WHAT TO DO:
Could you turn the listing below into a Markdown table with the columns Row and Line text, numbering each non-blank line and leaving blank lines out?

Rows showing where targets appear:
───

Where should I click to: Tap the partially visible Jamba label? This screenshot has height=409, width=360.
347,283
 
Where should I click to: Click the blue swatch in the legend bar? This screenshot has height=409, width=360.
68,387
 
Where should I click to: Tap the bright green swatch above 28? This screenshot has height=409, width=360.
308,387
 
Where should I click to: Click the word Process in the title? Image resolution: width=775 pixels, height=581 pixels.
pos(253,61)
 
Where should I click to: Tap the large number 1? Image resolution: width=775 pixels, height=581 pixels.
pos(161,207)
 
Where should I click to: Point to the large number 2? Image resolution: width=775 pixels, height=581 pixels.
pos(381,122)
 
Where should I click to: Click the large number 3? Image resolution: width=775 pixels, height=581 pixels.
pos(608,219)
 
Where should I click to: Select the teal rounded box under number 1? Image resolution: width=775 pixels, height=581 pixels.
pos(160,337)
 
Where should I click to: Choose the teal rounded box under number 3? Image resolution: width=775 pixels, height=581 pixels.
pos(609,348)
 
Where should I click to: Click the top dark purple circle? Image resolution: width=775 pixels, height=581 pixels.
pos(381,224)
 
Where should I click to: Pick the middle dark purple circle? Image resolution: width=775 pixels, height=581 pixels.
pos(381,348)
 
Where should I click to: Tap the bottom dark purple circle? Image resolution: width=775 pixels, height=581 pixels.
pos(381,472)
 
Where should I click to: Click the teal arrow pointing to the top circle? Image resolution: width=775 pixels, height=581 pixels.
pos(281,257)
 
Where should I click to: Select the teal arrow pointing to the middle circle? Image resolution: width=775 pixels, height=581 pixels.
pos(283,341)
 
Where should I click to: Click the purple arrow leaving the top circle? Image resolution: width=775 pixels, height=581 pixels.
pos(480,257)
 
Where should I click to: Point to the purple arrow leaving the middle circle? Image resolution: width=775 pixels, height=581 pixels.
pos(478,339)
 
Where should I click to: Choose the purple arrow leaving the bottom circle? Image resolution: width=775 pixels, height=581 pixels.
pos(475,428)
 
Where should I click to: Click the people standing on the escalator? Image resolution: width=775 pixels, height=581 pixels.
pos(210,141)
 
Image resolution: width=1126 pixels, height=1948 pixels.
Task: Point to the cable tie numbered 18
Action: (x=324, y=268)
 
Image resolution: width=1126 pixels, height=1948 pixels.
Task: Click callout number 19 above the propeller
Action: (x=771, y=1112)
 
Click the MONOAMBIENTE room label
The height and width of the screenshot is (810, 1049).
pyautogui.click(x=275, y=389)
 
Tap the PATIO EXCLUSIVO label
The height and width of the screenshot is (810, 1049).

───

THE RESULT:
| Row | Line text |
|---|---|
| 1 | Where should I click to: Tap the partially visible Jamba label? This screenshot has height=409, width=360. |
| 2 | 347,283 |
| 3 | Where should I click to: Click the blue swatch in the legend bar? This screenshot has height=409, width=360. |
| 4 | 68,387 |
| 5 | Where should I click to: Tap the bright green swatch above 28? This screenshot has height=409, width=360. |
| 6 | 308,387 |
| 7 | Where should I click to: Click the word Process in the title? Image resolution: width=775 pixels, height=581 pixels. |
| 8 | pos(253,61) |
| 9 | Where should I click to: Tap the large number 1? Image resolution: width=775 pixels, height=581 pixels. |
| 10 | pos(161,207) |
| 11 | Where should I click to: Point to the large number 2? Image resolution: width=775 pixels, height=581 pixels. |
| 12 | pos(381,122) |
| 13 | Where should I click to: Click the large number 3? Image resolution: width=775 pixels, height=581 pixels. |
| 14 | pos(608,219) |
| 15 | Where should I click to: Select the teal rounded box under number 1? Image resolution: width=775 pixels, height=581 pixels. |
| 16 | pos(160,337) |
| 17 | Where should I click to: Choose the teal rounded box under number 3? Image resolution: width=775 pixels, height=581 pixels. |
| 18 | pos(609,348) |
| 19 | Where should I click to: Click the top dark purple circle? Image resolution: width=775 pixels, height=581 pixels. |
| 20 | pos(381,224) |
| 21 | Where should I click to: Pick the middle dark purple circle? Image resolution: width=775 pixels, height=581 pixels. |
| 22 | pos(381,348) |
| 23 | Where should I click to: Tap the bottom dark purple circle? Image resolution: width=775 pixels, height=581 pixels. |
| 24 | pos(381,472) |
| 25 | Where should I click to: Click the teal arrow pointing to the top circle? Image resolution: width=775 pixels, height=581 pixels. |
| 26 | pos(281,257) |
| 27 | Where should I click to: Select the teal arrow pointing to the middle circle? Image resolution: width=775 pixels, height=581 pixels. |
| 28 | pos(283,341) |
| 29 | Where should I click to: Click the purple arrow leaving the top circle? Image resolution: width=775 pixels, height=581 pixels. |
| 30 | pos(480,257) |
| 31 | Where should I click to: Point to the purple arrow leaving the middle circle? Image resolution: width=775 pixels, height=581 pixels. |
| 32 | pos(478,339) |
| 33 | Where should I click to: Choose the purple arrow leaving the bottom circle? Image resolution: width=775 pixels, height=581 pixels. |
| 34 | pos(475,428) |
| 35 | Where should I click to: Click the people standing on the escalator? Image resolution: width=775 pixels, height=581 pixels. |
| 36 | pos(210,141) |
| 37 | Image resolution: width=1126 pixels, height=1948 pixels. |
| 38 | Task: Point to the cable tie numbered 18 |
| 39 | Action: (x=324, y=268) |
| 40 | Image resolution: width=1126 pixels, height=1948 pixels. |
| 41 | Task: Click callout number 19 above the propeller |
| 42 | Action: (x=771, y=1112) |
| 43 | Click the MONOAMBIENTE room label |
| 44 | The height and width of the screenshot is (810, 1049). |
| 45 | pyautogui.click(x=275, y=389) |
| 46 | Tap the PATIO EXCLUSIVO label |
| 47 | The height and width of the screenshot is (810, 1049). |